The homestead buildings at Elsey Cattle Station (100 miles from Daly Waters) were, I thought, the most prettily situated group I had seen anywhere since—oh, years ago. The Elsey river winds its billabonged way in front and between the homestead. This is a garden in which anything that might be planted should be proud to grow.
A beautiful reach of fresh water is a permanency in the river at this point, with the sweetly scented flowers of many water lilies ever floating gracefully upon its surface—a surface ruffled, as I at calm evening time gazed with admiration on the fair picture, by sharp splash and undulating widening circle, as a fish jumped now close to one bank now over at the other; or, again, where one had risen high up to a fly, or for amusement, in the centre.
Little forests of pandannus palms overtopped by stately paperbarks or gum trees line the sides; and massive climber-laden trunks, or towering branches of giant tree growths, meet the eye wherever it be turned.
Here also, along the chain of ponds and billabongs up and down the Elsey, is some of the most delightful scenery one could desire to look upon.
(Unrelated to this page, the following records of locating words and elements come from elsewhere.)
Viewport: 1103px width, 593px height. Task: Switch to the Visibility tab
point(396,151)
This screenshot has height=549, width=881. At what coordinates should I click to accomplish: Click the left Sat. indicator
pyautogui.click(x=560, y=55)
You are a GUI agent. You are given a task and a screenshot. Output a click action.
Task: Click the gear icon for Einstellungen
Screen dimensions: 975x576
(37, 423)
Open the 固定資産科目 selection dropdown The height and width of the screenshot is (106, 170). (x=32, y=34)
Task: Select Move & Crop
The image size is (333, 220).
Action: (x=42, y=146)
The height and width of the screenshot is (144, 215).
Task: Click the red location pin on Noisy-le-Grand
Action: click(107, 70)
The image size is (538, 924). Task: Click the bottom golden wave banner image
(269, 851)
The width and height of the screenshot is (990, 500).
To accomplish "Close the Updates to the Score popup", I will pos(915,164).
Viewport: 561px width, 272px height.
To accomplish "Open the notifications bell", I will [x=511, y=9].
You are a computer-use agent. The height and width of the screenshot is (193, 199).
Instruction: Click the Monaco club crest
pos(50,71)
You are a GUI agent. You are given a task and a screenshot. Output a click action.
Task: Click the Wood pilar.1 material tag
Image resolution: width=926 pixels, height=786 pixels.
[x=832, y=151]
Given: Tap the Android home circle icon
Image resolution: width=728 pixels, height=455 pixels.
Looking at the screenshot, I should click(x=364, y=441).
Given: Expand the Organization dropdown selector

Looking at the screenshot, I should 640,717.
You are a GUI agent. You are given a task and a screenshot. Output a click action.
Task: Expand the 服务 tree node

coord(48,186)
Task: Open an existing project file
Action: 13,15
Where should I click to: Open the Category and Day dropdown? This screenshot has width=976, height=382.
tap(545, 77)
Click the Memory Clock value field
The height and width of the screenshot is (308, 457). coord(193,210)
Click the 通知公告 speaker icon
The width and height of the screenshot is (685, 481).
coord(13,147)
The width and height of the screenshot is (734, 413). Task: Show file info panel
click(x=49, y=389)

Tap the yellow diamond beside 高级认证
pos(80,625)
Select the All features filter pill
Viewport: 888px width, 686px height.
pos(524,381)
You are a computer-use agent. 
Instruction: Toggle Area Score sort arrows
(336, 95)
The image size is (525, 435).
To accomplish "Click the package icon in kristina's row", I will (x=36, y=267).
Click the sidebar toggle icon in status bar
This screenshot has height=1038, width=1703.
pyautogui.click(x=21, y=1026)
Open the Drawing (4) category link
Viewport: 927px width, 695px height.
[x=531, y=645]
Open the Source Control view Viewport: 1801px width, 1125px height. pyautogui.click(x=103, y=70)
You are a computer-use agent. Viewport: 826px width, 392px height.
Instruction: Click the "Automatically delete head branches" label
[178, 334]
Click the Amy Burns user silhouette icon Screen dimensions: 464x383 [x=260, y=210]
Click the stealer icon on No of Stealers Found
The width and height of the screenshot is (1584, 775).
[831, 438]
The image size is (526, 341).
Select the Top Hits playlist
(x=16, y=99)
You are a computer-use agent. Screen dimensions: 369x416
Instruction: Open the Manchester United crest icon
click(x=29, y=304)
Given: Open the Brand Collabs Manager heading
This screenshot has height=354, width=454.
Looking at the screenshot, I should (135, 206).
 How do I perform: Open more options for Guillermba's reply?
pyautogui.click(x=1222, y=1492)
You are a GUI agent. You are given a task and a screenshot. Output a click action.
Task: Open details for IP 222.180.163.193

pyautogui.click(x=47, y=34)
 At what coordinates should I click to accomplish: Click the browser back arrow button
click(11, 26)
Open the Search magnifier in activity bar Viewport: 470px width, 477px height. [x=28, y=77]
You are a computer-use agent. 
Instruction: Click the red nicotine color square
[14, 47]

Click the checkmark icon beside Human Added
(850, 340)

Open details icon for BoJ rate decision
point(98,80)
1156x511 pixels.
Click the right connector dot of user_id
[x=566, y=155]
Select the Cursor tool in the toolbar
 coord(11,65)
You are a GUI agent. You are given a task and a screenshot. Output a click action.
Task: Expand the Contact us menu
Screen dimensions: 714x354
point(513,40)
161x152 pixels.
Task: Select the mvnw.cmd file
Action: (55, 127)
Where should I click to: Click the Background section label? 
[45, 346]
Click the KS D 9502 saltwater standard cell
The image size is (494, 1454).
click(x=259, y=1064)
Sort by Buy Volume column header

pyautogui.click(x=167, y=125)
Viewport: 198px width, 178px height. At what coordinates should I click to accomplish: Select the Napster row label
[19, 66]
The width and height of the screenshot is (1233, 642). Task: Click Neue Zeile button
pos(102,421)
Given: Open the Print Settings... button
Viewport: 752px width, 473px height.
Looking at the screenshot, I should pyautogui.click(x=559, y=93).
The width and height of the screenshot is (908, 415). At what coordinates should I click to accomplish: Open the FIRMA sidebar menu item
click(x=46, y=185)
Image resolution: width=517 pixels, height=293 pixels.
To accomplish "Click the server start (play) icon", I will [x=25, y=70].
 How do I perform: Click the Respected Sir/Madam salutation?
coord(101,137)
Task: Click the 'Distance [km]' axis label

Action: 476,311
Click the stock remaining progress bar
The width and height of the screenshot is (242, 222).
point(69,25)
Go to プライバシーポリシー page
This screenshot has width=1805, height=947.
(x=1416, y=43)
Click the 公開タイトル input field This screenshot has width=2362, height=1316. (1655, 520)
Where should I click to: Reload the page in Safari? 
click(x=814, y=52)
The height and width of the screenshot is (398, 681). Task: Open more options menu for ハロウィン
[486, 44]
Here, too, cotton grows naturally, making a brave show—bunches of pure white dotting the landscape, and touching off the vivid green of tropic bush, or thickly grouping in some wide space by themselves.
The Paper-bark at once attracts the eye. A very large tree this. On the wettest day one has but to prize off a piece of the trunk's soft outer covering, and there is to his hand compressed—laminated, as mica—a hundred sheets of dry and easily-lighted coarse straw paper.
The mimosa tree and the cabbage tree, as well as many other palms, likewise flourish in the favoured neighbourhood of the Elsey. In fact, Elsey, as it appeared to me, was a vast botanical garden; and at supper time, such a feast of sweet potatoes and other dainties were spread that sleep but tardily drove out the thoughts of them.
A Chinaman cook had been speared here, in the manager's absence, about a fortnight before, and I thought the Chinaman who had replaced him, and who was now in charge (the manager being again absent) must be a fairly lucky man—for a Chinaman. And, above all, he cooked the sweet potatoes deliciously, and baked—oh! lovely cake.
* * * *
From the Elsey a stretch of 18 miles of sand (the timber is mostly gum trees) runs northwards; but this is to be avoided by taking the "new road," which bears in a more easterly direction. The track for part of the way to the Katherine was freshly marked, as a party of black trackers and a police trooper, having in charge two or three prisoners—natives, who had speared the Chinaman—had left the vicinity of the station only the day before my arrival there.